## [GIVEN ENTRIES]
* Start *

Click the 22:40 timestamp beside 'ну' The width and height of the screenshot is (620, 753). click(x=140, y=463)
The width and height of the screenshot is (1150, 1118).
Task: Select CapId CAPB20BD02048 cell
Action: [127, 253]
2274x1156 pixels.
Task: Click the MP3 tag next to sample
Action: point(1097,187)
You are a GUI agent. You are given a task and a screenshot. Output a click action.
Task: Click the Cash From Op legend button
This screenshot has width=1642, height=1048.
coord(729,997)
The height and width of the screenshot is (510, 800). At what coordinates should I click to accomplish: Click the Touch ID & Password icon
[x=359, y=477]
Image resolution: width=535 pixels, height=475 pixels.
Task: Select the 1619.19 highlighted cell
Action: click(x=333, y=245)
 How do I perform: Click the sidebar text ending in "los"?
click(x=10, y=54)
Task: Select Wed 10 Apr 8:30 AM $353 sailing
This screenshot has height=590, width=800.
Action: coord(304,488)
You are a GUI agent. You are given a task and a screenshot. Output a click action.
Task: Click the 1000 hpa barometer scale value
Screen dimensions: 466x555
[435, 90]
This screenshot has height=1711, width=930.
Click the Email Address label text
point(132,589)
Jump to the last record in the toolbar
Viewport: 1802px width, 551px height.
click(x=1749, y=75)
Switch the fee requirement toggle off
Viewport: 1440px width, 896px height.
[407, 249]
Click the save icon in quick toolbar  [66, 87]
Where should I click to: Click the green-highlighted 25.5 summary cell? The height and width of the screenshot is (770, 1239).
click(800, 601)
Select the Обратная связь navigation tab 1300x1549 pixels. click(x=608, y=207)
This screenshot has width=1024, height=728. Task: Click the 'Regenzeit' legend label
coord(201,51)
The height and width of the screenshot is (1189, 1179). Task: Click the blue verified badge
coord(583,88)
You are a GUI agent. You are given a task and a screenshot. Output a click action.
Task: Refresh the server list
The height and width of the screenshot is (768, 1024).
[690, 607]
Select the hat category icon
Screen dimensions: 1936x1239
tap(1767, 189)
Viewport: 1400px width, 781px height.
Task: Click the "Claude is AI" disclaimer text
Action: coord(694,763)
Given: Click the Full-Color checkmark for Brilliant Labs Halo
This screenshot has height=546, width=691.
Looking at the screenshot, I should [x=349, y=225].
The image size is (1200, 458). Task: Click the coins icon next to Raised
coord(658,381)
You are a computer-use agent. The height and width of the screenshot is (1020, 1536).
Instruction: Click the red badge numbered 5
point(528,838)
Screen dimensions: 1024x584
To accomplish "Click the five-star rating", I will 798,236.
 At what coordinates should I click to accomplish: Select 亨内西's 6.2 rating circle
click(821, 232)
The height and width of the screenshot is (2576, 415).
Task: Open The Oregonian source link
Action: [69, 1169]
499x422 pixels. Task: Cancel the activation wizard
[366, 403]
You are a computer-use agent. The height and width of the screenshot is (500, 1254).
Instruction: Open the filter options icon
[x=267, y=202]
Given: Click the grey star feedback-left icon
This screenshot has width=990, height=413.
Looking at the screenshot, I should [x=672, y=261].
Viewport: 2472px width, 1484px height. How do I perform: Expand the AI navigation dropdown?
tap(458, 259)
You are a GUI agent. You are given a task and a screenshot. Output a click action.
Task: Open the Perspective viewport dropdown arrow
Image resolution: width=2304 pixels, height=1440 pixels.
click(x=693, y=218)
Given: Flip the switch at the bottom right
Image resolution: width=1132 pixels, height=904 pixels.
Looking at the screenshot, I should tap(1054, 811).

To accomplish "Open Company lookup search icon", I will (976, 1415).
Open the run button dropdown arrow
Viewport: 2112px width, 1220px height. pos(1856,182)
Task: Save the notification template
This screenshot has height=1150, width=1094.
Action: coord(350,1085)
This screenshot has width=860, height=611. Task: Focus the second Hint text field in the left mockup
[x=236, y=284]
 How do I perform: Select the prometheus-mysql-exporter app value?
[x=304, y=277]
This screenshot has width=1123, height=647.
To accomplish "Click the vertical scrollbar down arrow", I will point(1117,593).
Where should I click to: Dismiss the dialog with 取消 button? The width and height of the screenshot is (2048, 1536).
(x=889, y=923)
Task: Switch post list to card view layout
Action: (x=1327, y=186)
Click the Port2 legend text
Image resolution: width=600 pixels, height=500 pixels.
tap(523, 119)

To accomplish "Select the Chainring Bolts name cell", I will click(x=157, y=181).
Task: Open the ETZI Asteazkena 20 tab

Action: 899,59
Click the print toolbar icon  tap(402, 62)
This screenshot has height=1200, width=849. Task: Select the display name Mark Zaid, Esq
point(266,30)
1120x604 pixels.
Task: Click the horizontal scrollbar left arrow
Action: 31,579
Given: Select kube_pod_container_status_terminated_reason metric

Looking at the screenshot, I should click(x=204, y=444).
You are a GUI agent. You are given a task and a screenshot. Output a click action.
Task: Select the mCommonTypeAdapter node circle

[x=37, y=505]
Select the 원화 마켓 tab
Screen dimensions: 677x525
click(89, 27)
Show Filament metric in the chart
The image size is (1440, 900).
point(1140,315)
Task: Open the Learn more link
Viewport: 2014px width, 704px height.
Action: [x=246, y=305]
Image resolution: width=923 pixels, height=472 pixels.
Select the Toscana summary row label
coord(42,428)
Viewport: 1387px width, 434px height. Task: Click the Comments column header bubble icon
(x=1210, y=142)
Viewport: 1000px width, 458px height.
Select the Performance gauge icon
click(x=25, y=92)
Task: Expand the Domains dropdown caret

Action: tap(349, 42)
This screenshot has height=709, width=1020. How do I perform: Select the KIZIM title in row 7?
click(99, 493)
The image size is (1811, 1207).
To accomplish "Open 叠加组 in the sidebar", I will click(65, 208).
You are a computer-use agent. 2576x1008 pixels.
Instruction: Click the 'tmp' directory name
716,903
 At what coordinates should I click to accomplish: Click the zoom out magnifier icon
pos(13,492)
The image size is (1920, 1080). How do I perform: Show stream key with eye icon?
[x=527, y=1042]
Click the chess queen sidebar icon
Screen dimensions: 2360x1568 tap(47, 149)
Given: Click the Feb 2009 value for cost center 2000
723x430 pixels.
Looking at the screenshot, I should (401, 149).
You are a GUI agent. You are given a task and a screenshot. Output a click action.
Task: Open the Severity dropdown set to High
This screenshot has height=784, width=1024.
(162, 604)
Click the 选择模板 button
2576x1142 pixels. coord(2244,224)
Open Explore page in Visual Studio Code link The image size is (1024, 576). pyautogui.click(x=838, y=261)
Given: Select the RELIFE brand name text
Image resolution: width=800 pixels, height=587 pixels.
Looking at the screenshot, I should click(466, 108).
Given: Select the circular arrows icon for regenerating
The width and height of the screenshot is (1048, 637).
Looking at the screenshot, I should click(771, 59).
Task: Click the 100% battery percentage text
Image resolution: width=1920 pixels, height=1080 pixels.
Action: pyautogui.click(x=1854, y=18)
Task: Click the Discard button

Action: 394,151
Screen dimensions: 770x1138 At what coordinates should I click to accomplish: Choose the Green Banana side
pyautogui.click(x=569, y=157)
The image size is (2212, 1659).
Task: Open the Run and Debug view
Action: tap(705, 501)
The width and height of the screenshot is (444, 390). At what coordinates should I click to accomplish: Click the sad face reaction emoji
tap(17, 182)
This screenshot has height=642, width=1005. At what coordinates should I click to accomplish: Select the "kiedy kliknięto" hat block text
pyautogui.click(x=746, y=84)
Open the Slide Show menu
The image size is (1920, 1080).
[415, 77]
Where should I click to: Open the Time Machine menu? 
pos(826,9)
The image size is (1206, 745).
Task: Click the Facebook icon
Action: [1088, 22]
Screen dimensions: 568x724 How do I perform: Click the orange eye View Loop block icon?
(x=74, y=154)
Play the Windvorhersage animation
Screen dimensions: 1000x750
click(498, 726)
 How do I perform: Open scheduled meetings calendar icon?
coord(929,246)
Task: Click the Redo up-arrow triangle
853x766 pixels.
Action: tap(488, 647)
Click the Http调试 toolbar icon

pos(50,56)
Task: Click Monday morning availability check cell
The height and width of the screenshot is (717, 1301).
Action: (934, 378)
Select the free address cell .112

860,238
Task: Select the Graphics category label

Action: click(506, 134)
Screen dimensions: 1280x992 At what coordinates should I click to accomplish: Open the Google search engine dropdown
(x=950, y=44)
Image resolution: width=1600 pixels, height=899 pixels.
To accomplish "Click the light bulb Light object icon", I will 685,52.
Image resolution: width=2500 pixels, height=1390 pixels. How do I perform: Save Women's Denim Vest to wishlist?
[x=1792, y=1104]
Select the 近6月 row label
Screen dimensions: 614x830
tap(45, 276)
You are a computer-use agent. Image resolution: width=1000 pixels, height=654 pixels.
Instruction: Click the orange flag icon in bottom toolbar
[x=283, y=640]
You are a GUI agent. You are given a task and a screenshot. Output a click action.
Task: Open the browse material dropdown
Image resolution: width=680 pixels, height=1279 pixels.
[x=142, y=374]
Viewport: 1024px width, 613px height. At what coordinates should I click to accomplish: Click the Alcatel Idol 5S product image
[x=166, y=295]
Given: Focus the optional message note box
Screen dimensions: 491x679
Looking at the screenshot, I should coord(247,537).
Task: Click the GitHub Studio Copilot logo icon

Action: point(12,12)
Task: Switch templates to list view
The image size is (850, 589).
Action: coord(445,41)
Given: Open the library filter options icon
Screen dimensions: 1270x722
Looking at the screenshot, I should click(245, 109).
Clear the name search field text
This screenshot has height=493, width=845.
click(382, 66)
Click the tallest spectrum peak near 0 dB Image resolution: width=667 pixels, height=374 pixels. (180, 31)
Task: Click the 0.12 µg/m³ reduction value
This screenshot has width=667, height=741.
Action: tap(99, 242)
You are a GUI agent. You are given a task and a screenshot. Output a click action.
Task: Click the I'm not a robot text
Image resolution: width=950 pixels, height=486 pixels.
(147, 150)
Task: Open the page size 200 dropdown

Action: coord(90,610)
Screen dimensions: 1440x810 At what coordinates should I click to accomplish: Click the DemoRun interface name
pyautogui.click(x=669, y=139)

* End *

## [DESCRIPTION OF THE TASK]
Copy the data lines word for word, starting at the line that contains "Select the Обратная" and ending at the line that contains "coord(583,88)".

## [RESULT BELOW]
Select the Обратная связь navigation tab 1300x1549 pixels. click(x=608, y=207)
This screenshot has width=1024, height=728. Task: Click the 'Regenzeit' legend label
coord(201,51)
The height and width of the screenshot is (1189, 1179). Task: Click the blue verified badge
coord(583,88)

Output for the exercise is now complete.